▶ [SET TASK]: Can you convert the records into a Markdown table, with each line's row number under "Row" and its text under "Line"? Skip blank lines and leave the pictures out.

▶ [DATA SHOWN]:
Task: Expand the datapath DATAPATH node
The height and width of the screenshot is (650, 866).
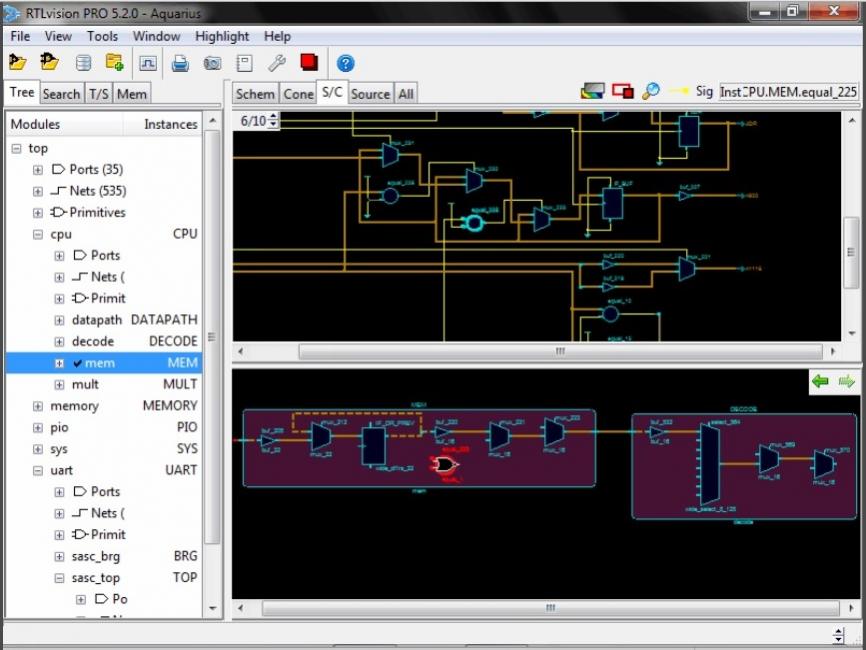Action: click(59, 320)

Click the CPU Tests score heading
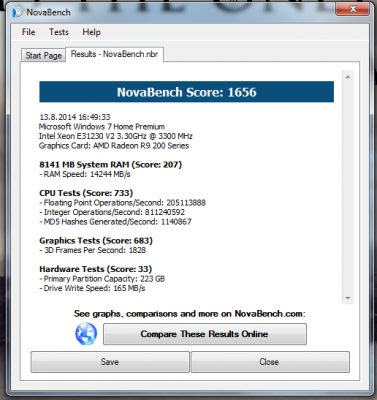click(86, 193)
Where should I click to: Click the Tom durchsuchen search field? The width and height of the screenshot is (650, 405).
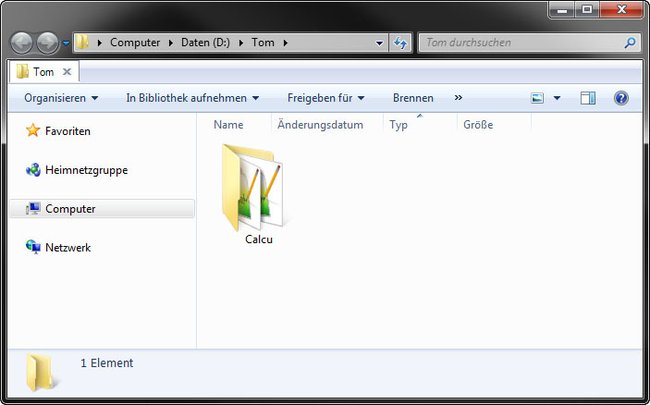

▶ [EXERCISE RESPONSE]:
| Row | Line |
|---|---|
| 1 | Task: Expand the datapath DATAPATH node |
| 2 | The height and width of the screenshot is (650, 866). |
| 3 | Action: click(59, 320) |
| 4 | Click the CPU Tests score heading |
| 5 | click(86, 193) |
| 6 | Where should I click to: Click the Tom durchsuchen search field? The width and height of the screenshot is (650, 405). |